Racial Prejudice Has Always Influenced Black Health Outcomes

soldier standing in the middle of two armed groups of people
Via Picryl
Leslie Taylor-Grover
March 4, 2022

After the Civil War, the cruel and lasting effects of enslavement and white terrorism left many Black bodies deformed, diseased, and malnourished. Many children died in infancy, and those of us who weren’t physically disabled still had poor health. So we organized and demanded government help – and the laws changed!

Congress created the Freedmen’s Bureau – but it wasn’t because they cared about Black health. The agricultural industry was failing without enslavement, and white people weren’t skilled or industrious enough to save it – they needed laborers.
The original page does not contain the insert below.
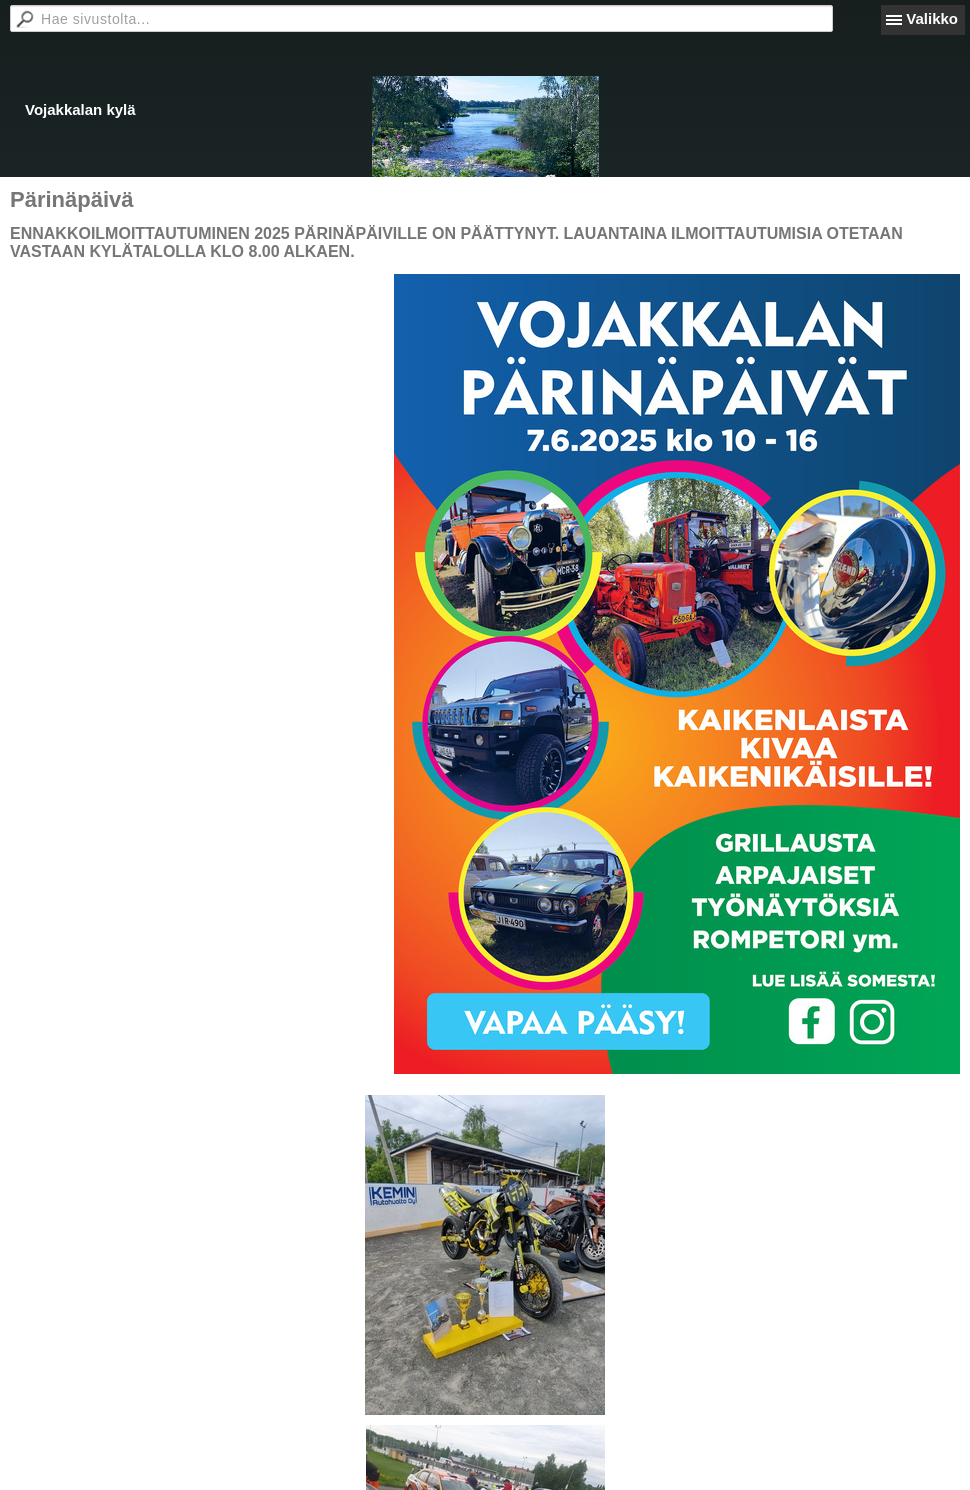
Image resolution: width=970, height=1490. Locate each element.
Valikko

And there was something else.

President Lincoln turned over control of health care to the very states that wanted Black people to go back to enslavement! Though medical care was available, it was still substandard. There was one other factor that finally ruined the program.

White people! They fought against the program until the federal government finally just gave up. Since then, each time Black people begin to experience equality, white people found ways to block progress. Today a similar gap in healthcare between Black people and white people still exists.

We deserve to be healthy. White people fought against our health then, and they fight against it now. Nevertheless, the bottom line is still this: to ever get truly healthy, we HAVE to address the racism and white terrorism that makes us sick in the first place!